### Materials provided
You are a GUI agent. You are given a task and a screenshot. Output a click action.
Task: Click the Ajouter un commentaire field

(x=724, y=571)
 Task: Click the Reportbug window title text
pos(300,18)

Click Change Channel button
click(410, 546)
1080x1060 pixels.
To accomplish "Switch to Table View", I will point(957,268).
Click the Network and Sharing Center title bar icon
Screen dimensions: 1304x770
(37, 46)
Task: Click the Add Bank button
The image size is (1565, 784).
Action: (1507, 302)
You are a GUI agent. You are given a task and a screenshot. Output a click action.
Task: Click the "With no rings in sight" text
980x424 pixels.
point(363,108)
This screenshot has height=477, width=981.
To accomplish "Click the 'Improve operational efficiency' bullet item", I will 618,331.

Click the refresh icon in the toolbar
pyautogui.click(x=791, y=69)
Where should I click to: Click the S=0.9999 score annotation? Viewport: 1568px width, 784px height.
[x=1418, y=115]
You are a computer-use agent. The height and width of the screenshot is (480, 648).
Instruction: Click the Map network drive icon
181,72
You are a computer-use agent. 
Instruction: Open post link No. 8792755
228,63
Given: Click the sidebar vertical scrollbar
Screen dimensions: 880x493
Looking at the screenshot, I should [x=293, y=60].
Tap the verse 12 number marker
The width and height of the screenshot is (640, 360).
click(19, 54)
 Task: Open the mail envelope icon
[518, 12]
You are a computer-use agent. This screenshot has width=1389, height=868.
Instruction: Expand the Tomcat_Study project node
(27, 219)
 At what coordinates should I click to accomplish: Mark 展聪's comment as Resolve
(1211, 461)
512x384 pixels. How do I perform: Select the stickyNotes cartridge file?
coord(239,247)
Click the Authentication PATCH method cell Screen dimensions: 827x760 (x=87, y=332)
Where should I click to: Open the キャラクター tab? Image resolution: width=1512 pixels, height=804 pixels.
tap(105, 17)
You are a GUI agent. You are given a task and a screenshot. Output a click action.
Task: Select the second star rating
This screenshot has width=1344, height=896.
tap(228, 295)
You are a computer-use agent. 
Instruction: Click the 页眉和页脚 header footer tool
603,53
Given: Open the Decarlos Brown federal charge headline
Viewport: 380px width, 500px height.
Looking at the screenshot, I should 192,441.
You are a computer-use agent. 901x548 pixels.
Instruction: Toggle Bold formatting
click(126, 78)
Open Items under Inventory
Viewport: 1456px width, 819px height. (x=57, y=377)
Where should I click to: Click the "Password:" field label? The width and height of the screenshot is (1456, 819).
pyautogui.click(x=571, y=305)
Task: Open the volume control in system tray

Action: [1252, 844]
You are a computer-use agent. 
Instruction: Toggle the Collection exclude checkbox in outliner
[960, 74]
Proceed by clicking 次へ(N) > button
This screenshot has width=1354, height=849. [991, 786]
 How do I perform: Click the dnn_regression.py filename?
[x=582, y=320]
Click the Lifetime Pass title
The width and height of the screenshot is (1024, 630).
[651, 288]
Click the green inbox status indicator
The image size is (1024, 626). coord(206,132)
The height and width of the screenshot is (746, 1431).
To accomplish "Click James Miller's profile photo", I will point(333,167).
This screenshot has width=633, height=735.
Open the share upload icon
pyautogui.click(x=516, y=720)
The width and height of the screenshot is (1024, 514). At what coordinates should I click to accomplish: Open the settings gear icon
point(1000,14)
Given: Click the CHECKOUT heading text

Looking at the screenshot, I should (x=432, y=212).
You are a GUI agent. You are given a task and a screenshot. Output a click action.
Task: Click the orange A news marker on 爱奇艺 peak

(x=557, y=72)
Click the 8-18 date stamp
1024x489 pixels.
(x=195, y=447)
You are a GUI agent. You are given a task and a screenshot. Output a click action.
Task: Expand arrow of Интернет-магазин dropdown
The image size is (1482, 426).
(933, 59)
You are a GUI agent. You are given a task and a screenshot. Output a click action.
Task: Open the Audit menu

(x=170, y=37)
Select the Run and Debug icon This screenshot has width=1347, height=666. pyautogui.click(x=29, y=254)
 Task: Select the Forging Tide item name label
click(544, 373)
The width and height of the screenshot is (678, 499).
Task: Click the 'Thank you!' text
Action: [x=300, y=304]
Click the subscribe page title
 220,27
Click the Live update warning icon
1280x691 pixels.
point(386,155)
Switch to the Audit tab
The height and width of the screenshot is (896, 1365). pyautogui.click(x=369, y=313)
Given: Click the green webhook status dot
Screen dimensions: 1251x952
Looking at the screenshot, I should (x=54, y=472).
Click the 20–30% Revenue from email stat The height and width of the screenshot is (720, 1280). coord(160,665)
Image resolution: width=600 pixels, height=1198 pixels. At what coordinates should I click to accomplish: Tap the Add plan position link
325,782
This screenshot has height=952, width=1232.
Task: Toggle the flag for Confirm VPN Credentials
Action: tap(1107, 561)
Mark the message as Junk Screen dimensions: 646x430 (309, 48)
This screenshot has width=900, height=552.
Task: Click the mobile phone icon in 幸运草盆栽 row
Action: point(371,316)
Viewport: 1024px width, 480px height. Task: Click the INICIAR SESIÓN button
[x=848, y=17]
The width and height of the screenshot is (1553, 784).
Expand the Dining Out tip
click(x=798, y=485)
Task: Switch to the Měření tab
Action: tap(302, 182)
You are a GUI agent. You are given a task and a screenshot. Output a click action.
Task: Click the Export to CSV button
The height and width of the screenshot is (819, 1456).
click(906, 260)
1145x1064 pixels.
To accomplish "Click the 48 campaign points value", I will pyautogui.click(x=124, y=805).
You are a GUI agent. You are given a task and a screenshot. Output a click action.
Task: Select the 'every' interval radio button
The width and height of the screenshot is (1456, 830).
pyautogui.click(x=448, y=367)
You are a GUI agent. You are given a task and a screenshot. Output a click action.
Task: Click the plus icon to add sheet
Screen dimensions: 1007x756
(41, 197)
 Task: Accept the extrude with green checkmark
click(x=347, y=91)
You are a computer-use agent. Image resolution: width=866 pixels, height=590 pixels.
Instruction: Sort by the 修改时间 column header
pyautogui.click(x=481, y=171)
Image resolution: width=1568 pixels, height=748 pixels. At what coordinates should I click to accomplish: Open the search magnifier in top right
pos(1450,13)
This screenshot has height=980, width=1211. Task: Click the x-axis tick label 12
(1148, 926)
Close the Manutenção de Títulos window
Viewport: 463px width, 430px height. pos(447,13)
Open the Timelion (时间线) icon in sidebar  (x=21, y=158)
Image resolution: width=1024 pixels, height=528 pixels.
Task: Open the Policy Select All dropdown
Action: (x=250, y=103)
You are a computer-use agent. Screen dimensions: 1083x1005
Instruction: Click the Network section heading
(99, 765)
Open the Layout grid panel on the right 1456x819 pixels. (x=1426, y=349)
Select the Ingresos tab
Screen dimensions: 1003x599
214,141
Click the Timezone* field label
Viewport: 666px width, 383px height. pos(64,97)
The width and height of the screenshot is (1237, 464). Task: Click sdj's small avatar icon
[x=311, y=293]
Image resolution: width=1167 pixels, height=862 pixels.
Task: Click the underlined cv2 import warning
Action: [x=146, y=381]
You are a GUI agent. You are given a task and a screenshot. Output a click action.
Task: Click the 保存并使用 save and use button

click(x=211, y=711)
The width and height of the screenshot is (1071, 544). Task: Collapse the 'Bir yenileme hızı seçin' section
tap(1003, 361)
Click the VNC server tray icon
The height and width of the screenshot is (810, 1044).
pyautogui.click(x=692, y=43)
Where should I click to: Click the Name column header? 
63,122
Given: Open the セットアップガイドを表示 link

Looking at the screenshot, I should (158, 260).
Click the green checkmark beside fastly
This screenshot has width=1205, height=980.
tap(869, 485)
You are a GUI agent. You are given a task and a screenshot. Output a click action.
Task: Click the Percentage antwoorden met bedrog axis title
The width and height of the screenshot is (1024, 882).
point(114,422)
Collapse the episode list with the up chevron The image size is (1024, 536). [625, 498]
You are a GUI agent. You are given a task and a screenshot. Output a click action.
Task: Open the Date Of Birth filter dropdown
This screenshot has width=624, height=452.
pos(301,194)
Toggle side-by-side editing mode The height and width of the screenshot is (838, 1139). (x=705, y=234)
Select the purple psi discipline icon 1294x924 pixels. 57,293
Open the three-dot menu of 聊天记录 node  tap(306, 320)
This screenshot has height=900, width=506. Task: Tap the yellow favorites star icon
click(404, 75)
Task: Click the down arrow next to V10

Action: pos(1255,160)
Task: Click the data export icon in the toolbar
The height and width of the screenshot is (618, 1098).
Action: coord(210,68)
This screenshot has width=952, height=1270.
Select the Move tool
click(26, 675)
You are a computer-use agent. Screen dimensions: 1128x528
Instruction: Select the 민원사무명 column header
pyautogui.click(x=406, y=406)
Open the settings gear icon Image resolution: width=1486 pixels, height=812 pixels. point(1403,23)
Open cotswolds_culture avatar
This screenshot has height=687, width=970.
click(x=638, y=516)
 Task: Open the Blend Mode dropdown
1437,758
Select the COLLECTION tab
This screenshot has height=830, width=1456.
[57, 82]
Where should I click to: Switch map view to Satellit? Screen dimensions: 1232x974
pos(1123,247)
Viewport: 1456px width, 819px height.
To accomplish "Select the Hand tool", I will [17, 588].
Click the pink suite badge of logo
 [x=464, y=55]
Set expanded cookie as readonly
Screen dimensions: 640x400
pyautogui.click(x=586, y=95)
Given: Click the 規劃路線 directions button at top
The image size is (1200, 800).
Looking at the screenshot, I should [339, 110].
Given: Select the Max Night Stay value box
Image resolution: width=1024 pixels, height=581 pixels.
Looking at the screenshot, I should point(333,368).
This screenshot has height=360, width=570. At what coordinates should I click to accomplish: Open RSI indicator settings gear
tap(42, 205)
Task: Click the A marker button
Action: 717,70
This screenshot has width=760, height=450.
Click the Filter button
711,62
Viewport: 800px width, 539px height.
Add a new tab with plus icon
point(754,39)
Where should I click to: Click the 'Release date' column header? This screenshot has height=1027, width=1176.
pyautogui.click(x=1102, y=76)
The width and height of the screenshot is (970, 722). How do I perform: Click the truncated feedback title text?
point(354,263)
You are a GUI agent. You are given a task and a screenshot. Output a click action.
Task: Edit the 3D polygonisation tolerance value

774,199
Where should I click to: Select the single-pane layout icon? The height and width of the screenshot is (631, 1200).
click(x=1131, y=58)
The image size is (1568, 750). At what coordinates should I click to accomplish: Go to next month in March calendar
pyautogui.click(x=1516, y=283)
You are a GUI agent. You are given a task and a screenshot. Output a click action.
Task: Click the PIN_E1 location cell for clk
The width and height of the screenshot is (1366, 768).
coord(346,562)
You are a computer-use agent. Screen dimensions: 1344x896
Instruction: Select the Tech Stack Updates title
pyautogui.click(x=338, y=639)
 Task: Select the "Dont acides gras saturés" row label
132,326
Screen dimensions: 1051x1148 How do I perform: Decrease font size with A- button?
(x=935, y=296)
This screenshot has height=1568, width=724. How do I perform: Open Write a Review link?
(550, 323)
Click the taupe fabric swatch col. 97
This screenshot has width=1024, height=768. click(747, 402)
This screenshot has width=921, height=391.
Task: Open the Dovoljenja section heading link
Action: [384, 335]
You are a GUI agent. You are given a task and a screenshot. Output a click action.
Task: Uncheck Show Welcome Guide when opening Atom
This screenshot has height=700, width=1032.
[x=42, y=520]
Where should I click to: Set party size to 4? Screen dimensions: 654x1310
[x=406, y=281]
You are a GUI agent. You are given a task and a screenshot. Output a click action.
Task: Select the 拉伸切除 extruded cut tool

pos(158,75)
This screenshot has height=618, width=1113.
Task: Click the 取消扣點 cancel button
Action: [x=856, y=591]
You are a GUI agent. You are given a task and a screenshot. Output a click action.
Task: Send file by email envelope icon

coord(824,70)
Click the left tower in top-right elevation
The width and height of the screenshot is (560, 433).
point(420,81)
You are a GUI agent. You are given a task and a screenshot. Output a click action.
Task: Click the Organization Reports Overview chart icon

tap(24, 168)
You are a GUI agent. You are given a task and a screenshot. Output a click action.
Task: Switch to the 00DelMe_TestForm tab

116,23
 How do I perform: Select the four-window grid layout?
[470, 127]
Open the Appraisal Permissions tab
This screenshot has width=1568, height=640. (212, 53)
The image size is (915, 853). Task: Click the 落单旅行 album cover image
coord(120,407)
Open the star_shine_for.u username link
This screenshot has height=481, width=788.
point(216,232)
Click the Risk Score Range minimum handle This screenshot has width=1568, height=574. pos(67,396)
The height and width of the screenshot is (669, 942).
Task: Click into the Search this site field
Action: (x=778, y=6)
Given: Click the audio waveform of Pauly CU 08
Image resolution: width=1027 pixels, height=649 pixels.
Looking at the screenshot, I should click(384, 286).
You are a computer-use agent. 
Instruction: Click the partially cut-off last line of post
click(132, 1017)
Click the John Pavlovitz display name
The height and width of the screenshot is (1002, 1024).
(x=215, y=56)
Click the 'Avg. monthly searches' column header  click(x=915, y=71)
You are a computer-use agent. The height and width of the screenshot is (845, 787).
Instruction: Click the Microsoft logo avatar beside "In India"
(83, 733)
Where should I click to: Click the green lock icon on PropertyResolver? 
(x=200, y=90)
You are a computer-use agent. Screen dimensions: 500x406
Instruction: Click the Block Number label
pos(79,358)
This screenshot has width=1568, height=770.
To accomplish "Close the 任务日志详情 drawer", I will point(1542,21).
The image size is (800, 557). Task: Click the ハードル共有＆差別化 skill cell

### Short exercise
Copy out the items that start at the line containing "Image resolution: width=600" and end after the line containing "Action: point(371,316)", keeping every line the same as it appears above.

### Written solution
Image resolution: width=600 pixels, height=1198 pixels. At what coordinates should I click to accomplish: Tap the Add plan position link
325,782
This screenshot has height=952, width=1232.
Task: Toggle the flag for Confirm VPN Credentials
Action: tap(1107, 561)
Mark the message as Junk Screen dimensions: 646x430 (309, 48)
This screenshot has width=900, height=552.
Task: Click the mobile phone icon in 幸运草盆栽 row
Action: point(371,316)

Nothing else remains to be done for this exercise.